Johnson, the bureau chief of the Charleston PD, cautioned that once marijuana is legalized, that decision is “irreversible.”
“From my perspective, when there is a push for marijuana, it begins with a push for medical, then a push for recreational marijuana,” Johnson said. “I just want to say that the decisions we make can be irreversible.”
Johnson also countered the commonly made claim that marijuana is not addictive.
“What I will tell you is I have spoken to many, many people who are daily users of marijuana and they tell me it’s addictive,” Johnson said. “So, I ask is it psychologically addictive or physically addictive? And they tell me it’s both.”
Wilson, who is an addictions counselor and also in long-term recovery, said he believes it’s not the drug that determines whether someone is addicted, but rather the person’s relationship to that drug.
“I don’t think that if marijuana were legalized it would change the landscape of treatment because I think that in treatment, we deal with the disease of addiction, not specific to the drug, and I think it would be something that each individual would have to work out for himself or herself,” Wilson said.

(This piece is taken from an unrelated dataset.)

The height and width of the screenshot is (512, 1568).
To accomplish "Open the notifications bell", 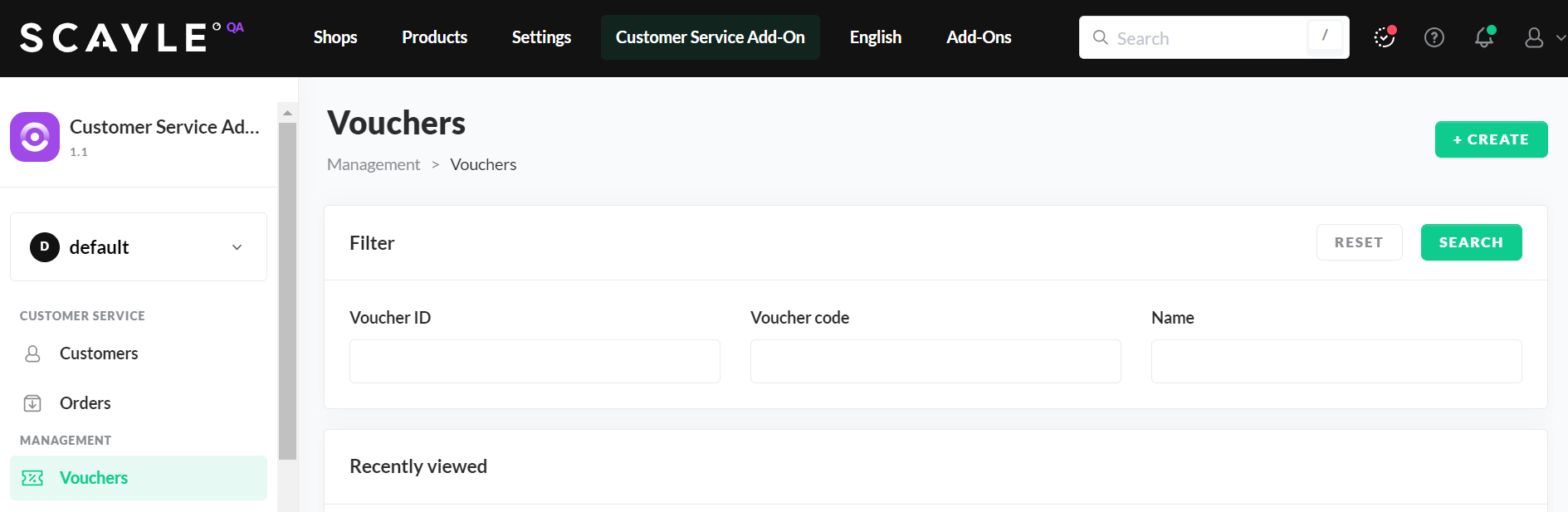I will pos(1483,37).
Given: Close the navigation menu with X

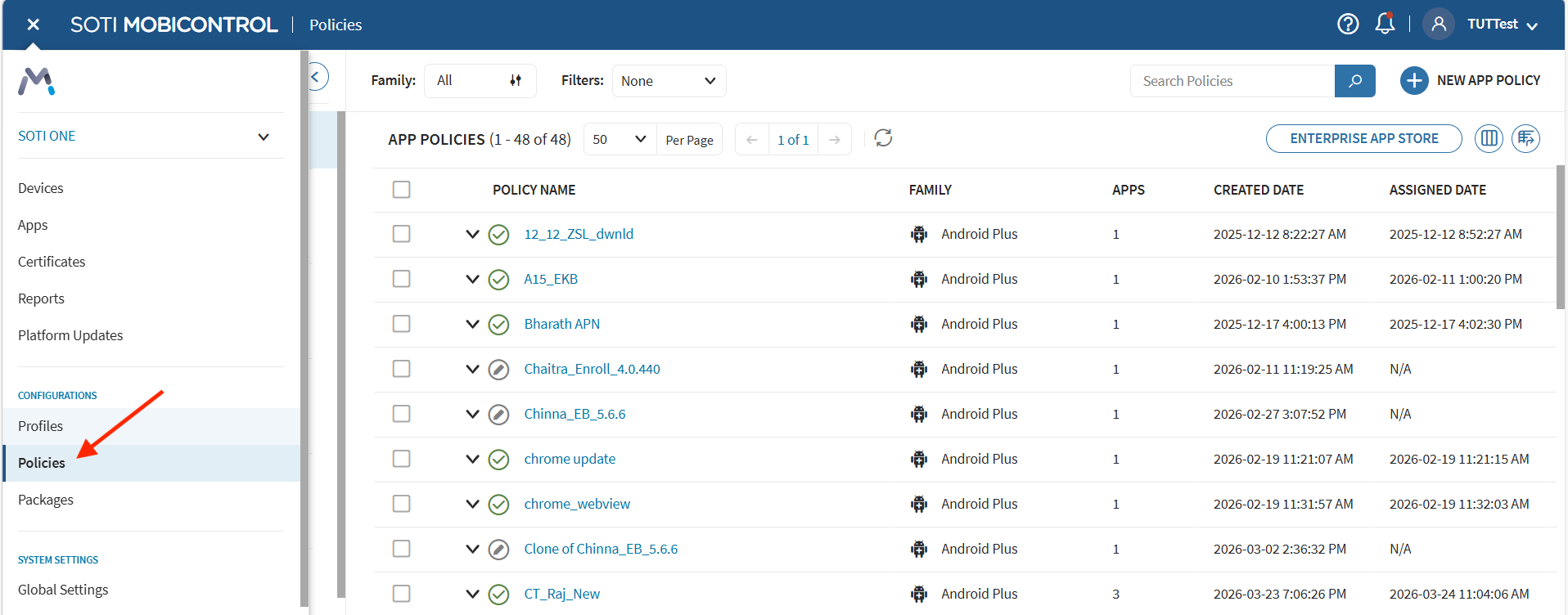Looking at the screenshot, I should (x=34, y=25).
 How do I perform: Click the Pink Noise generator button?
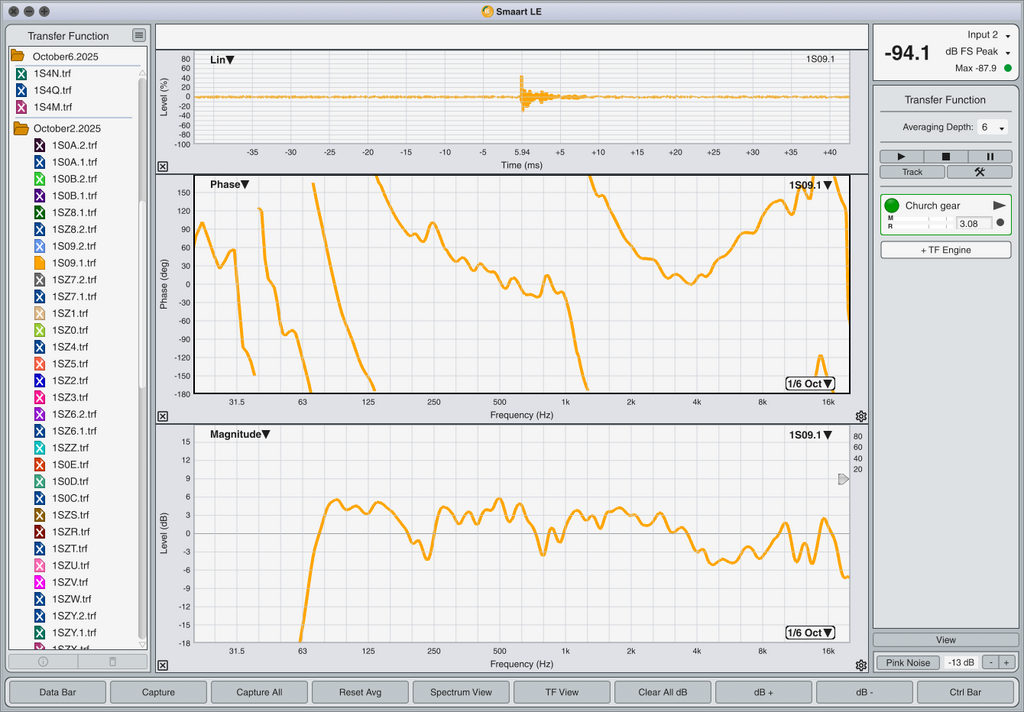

Bragg, the founder of West Virginia Green is the New Black, said he’s motivated to push for the legalization of marijuana because he thinks it would function as a solution to the opioid epidemic.
“What’s happened is I’ve seen what the opioid epidemic has done — and the lack of hope and the lack of economic prosperity, the loss of the coal industry, and what that has done by losing the coal severance tax which paid for so much of our county revenue, and that money’s not coming back and that’s one of the reasons I started researching legalized cannabis,” Bragg said. “One of the goals I would have in a legalized cannabis industry in our state is that we could be a magnate for research. We have some of the highest depression rates, some of the highest obesity rates, some of the highest drug overdose death rates, anxiety, so many different problems that we have in this state that there is medical research that shows there could be positives there.”

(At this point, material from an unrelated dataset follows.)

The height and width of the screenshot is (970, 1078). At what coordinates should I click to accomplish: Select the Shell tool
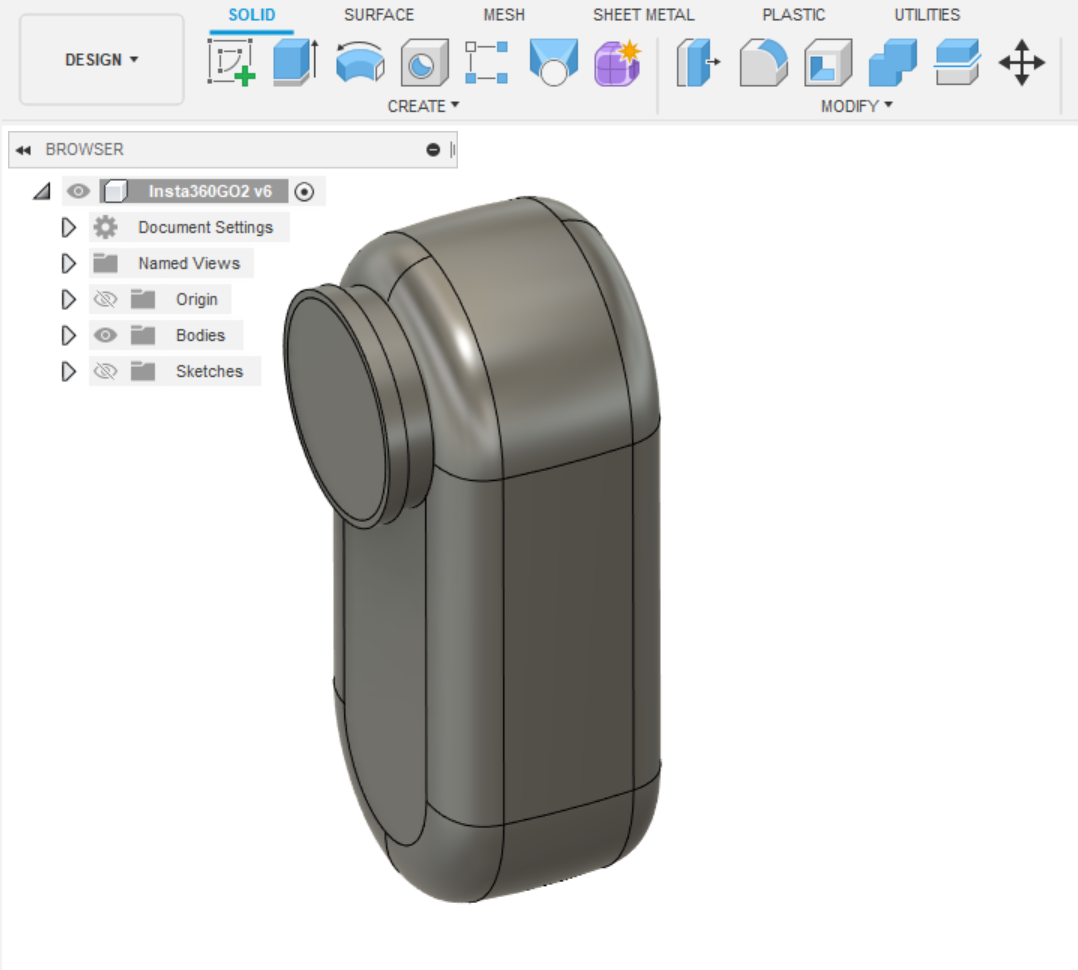(828, 63)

In states that have legalized medical marijuana, there is a 24.8 percent reduction in opioid overdose deaths, Bragg contended.
“Opioid addiction rates are off the chart, and it is literally destroying this state,” Bragg said. “I believe one of the reasons those [overdose] numbers are going down in states that have legalized it is because people are getting another option. It’s not a perfect option, it’s not a perfect drug, but it does seem to help a lot of people, especially with pain.”

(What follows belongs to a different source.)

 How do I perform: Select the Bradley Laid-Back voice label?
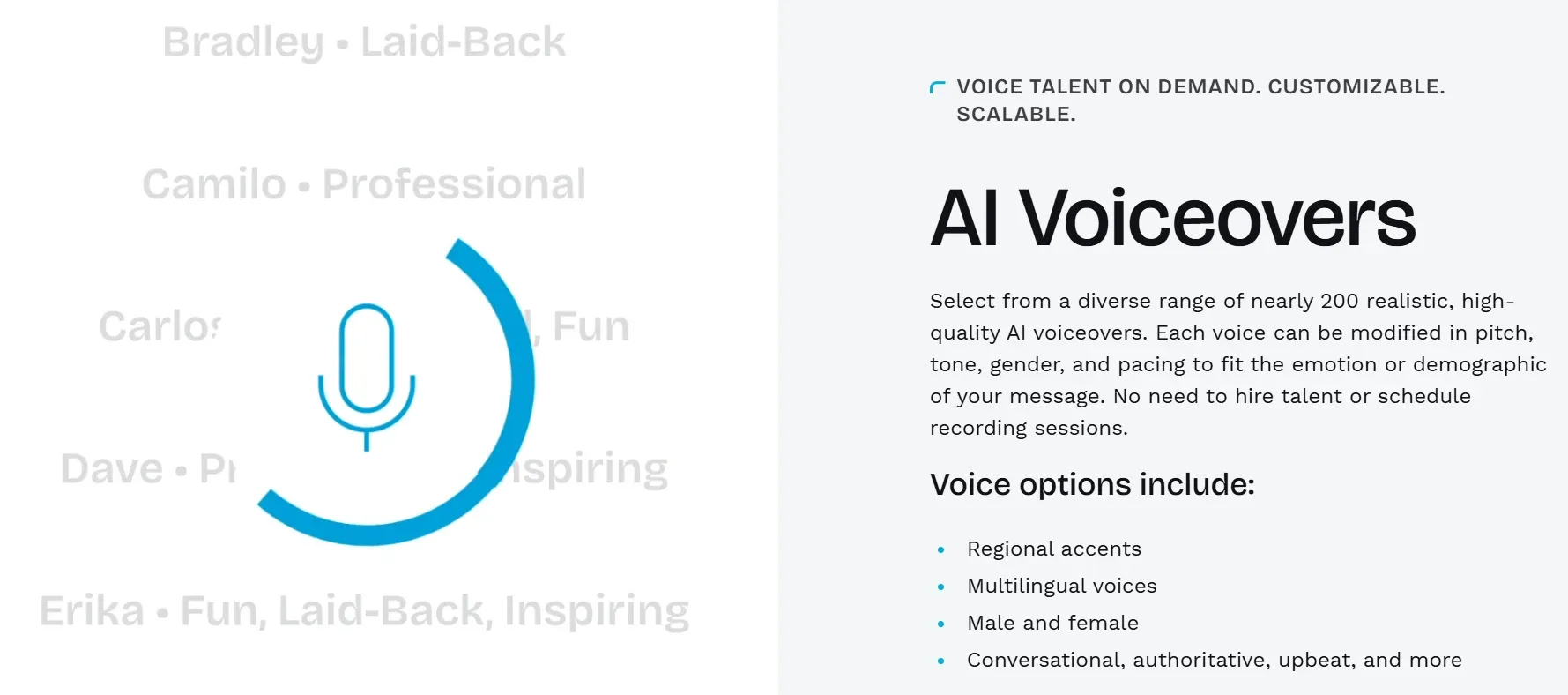364,41
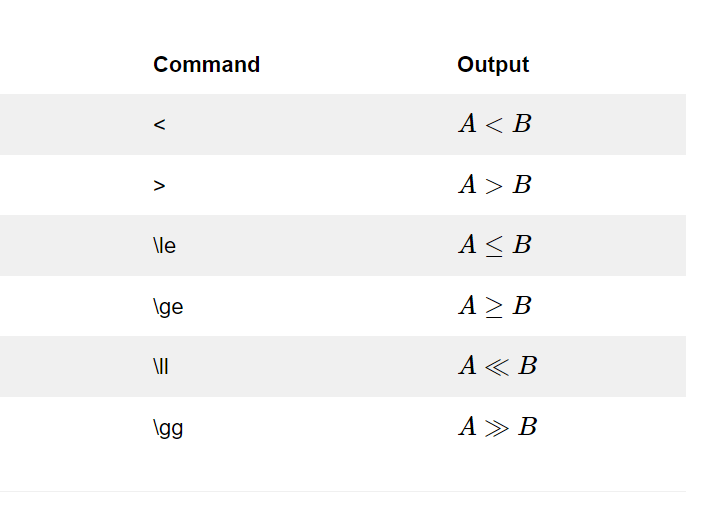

“The most important thing to me is if marijuana can help somebody … I don’t think it’s fair for us to stop that parent (of a sick child) from being able to have that same opportunity here,” Bragg added, also saying that legalizing marijuana could increase job creation, spur economic activity and heighten the number of people moving to the state.
Pushkin said that in states where marijuana is decriminalized, there are fewer traffic fatalities, as well as a 25 percent drop in fatalities due to overdose of heroin or opioids.
He also agreed that a lot of money could be made from legalizing marijuana.
“It is a multi-million-dollar industry in West Virginia,” Pushkin said. “There’s a lot of money being made off the growing and selling of marijuana in the state and we see absolutely zero revenue from that.”
Shemelya, however, called marijuana “the most dangerous drug in America.”
“What makes it so dangerous is that it’s the most misunderstood drug in America,” he said.
Pushkin pushed back, saying no one has ever died of a marijuana overdose.
“There are a whole lot of legal drugs that are in people’s medicine cabinets right now that their kids could get into that could kill them,” Pushkin said. “This drug won’t do that. If it helps alleviate somebody’s pain, if it helps some last days of people’s lives to be more comfortable, they should have that option.”